A garnishing order served on a lawyer by a creditor of a client can raise numerous issues. What should a lawyer holding funds in trust do when receiving such an order? Consider the following:
Are the funds owed to the debtor?
The debtor must not only have a beneficial interest in the funds, but must be solely entitled to them. Trust funds in which someone else also has a beneficial interest are not subject to attachment. For example, if the funds are the proceeds of the sale of a jointly owned asset, the funds are not likely owed solely to the debtor and, in that case, would not be attachable.
Were the funds owed when the order was issued and served?
A garnishing order is not prospective. It attaches only monies that were owing at the time it was issued. Thus, for example, if a lawyer holds the purchase price for the debtor’s property in trust at the time the garnishing order is issued but the transfer was not yet registered, the funds are not subject to attachment because they were not then payable to the debtor. In addition, debts are bound only upon service of the garnishing order, meaning the order cannot attach funds that would have been subject to the order at the time it was issued but were paid out prior to service.
Are there other interests in the funds?
Non-ownership interests in trust funds may also affect whether they may be attached. Some such interests include:
- Retainers: At least until the engagement is concluded, a lawyer has an interest in funds provided as a retainer – even if the whole retainer has yet to be earned – so long as the retainer was bona fide and not an attempt to shield funds from creditors.
- Security Interests: Funds that are subject to a security interest or that are proceeds of an asset that was subject to a security interest may not be attachable.
- Lawyers’ Liens: Settlement or judgment proceeds are subject to a lawyer’s lien for fees and disbursements and are not subject to attachment until the lawyer’s lien has been completely satisfied.

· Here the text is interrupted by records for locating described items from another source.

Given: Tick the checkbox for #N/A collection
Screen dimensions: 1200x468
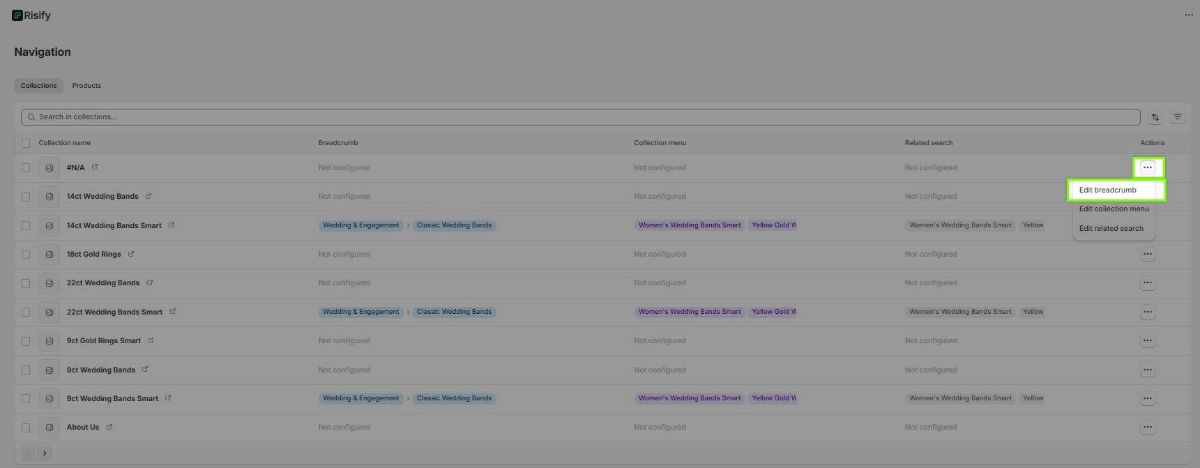Looking at the screenshot, I should coord(26,168).
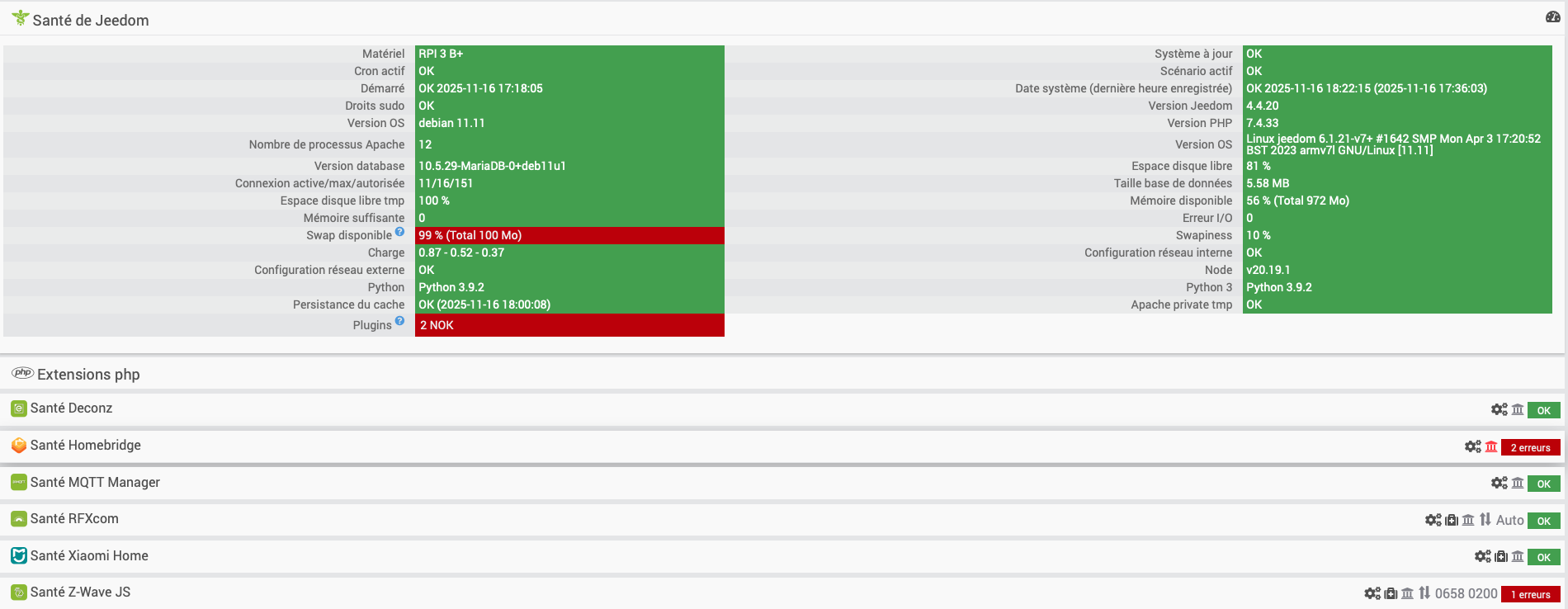This screenshot has width=1568, height=609.
Task: Click the dependency icon for MQTT Manager
Action: coord(1518,483)
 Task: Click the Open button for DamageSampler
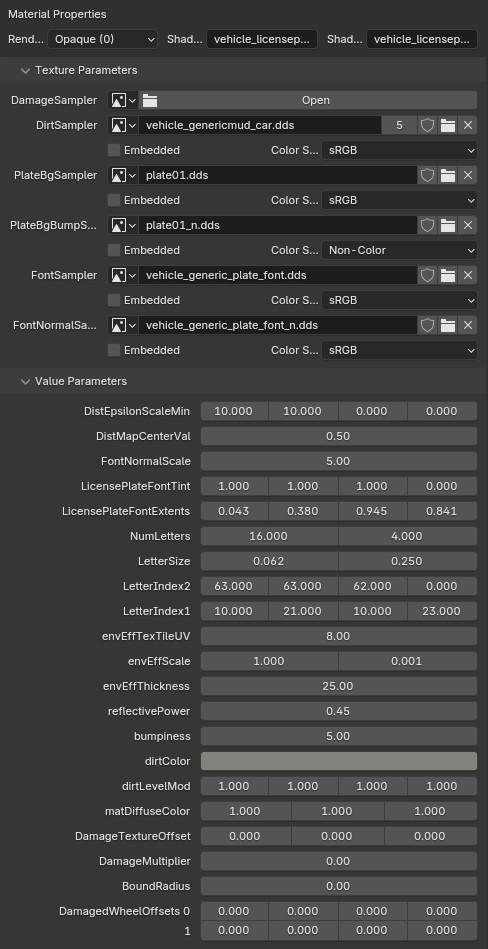pyautogui.click(x=308, y=100)
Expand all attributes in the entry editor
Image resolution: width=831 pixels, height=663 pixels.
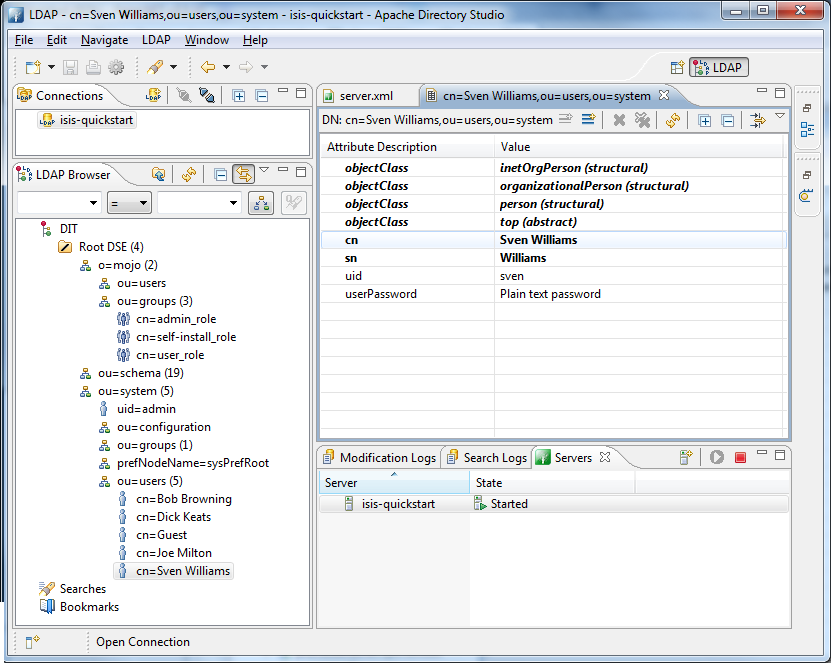pos(706,119)
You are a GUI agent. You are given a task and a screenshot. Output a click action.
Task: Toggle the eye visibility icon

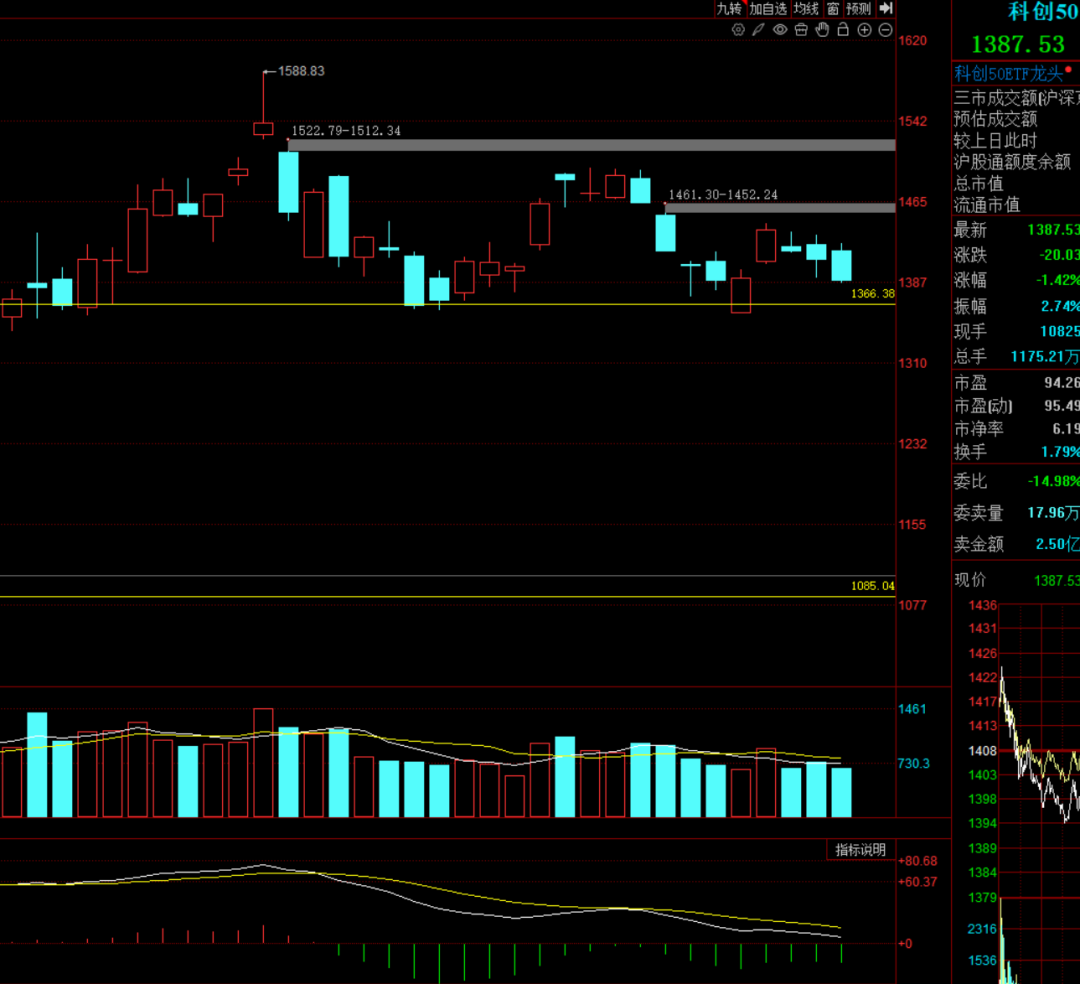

Are the funds held unconditionally?
Funds held on undertakings or trust conditions are not subject to garnishment. Thus, where funds are held on an undertaking not to disburse them without the agreement of two litigants or a court order, they cannot be attached (even where both litigants are the debtors). Likewise, sale proceeds held on substantial and unfulfilled conditions are not caught (except as to amounts that exceed the amount needed to satisfy the conditions). Settlement proceeds that cannot be released because the debtor has yet to execute documents that the lawyer undertook to obtain prior to the release of those funds may be similarly exempt.
Are there any exemptions?
Since lawyers frequently act as agents for their clients when receiving funds, they would be well advised to consider whether a statute might preclude attachment. For instance, certain kinds of benefits under the Workers Compensation Act are exempt from execution, as are holdbacks under the Builders Lien Act. There are others as well.
Don’t ignore the order!
Even where trust funds are not caught by a garnishing order, a dispute note should be filed to avoid a garnishing order absolute. So, when receiving the order: (1) ask the questions above and determine whether payment into court is required (or get legal advice about it); and (2) either pay into court or file a dispute note promptly.